## GOAL OF THE EXERCISE
Set down exactly, from the records below, the line with "Youth (395, 2492)" through the line with "beach (568, 730)", and nothing else.

-------- DATA IN THIS EXERCISE --------

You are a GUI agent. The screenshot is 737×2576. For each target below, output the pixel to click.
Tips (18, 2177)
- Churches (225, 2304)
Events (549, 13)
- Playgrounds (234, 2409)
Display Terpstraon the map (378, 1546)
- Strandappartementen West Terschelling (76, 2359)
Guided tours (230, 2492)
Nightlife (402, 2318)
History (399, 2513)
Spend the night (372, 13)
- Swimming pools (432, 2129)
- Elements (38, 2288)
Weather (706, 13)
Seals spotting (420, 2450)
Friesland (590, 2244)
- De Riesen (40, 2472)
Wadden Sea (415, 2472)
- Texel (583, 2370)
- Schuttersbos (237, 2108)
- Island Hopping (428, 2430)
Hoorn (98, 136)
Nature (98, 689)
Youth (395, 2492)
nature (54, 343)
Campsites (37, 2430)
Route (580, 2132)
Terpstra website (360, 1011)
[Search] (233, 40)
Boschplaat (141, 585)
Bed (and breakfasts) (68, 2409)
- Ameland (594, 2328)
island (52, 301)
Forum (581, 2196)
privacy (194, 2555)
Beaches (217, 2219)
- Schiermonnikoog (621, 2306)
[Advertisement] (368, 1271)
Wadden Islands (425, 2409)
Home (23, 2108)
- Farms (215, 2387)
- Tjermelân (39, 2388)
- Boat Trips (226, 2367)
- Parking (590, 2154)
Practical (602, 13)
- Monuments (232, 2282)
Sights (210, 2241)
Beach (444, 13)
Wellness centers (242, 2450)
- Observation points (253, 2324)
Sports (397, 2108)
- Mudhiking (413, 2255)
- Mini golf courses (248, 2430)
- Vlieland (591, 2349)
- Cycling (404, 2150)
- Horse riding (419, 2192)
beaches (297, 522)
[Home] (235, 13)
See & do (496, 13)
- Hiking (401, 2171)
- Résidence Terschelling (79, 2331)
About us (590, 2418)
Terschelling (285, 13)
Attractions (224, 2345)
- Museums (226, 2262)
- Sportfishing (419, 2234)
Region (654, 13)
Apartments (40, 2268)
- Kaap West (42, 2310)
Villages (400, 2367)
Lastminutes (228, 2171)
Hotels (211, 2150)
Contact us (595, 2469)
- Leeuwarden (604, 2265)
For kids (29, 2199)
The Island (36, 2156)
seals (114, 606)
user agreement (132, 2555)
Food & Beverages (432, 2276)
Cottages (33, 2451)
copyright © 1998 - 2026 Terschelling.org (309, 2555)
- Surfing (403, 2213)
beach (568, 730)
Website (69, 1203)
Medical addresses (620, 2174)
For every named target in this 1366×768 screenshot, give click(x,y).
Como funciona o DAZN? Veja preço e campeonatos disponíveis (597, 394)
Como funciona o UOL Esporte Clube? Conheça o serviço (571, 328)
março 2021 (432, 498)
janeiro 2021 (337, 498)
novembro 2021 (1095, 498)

--------

## ANSWER FOR THE TASK
Youth (395, 2492)
nature (54, 343)
Campsites (37, 2430)
Route (580, 2132)
Terpstra website (360, 1011)
[Search] (233, 40)
Boschplaat (141, 585)
Bed (and breakfasts) (68, 2409)
- Ameland (594, 2328)
island (52, 301)
Forum (581, 2196)
privacy (194, 2555)
Beaches (217, 2219)
- Schiermonnikoog (621, 2306)
[Advertisement] (368, 1271)
Wadden Islands (425, 2409)
Home (23, 2108)
- Farms (215, 2387)
- Tjermelân (39, 2388)
- Boat Trips (226, 2367)
- Parking (590, 2154)
Practical (602, 13)
- Monuments (232, 2282)
Sights (210, 2241)
Beach (444, 13)
Wellness centers (242, 2450)
- Observation points (253, 2324)
Sports (397, 2108)
- Mudhiking (413, 2255)
- Mini golf courses (248, 2430)
- Vlieland (591, 2349)
- Cycling (404, 2150)
- Horse riding (419, 2192)
beaches (297, 522)
[Home] (235, 13)
See & do (496, 13)
- Hiking (401, 2171)
- Résidence Terschelling (79, 2331)
About us (590, 2418)
Terschelling (285, 13)
Attractions (224, 2345)
- Museums (226, 2262)
- Sportfishing (419, 2234)
Region (654, 13)
Apartments (40, 2268)
- Kaap West (42, 2310)
Villages (400, 2367)
Lastminutes (228, 2171)
Hotels (211, 2150)
Contact us (595, 2469)
- Leeuwarden (604, 2265)
For kids (29, 2199)
The Island (36, 2156)
seals (114, 606)
user agreement (132, 2555)
Food & Beverages (432, 2276)
Cottages (33, 2451)
copyright © 1998 - 2026 Terschelling.org (309, 2555)
- Surfing (403, 2213)
beach (568, 730)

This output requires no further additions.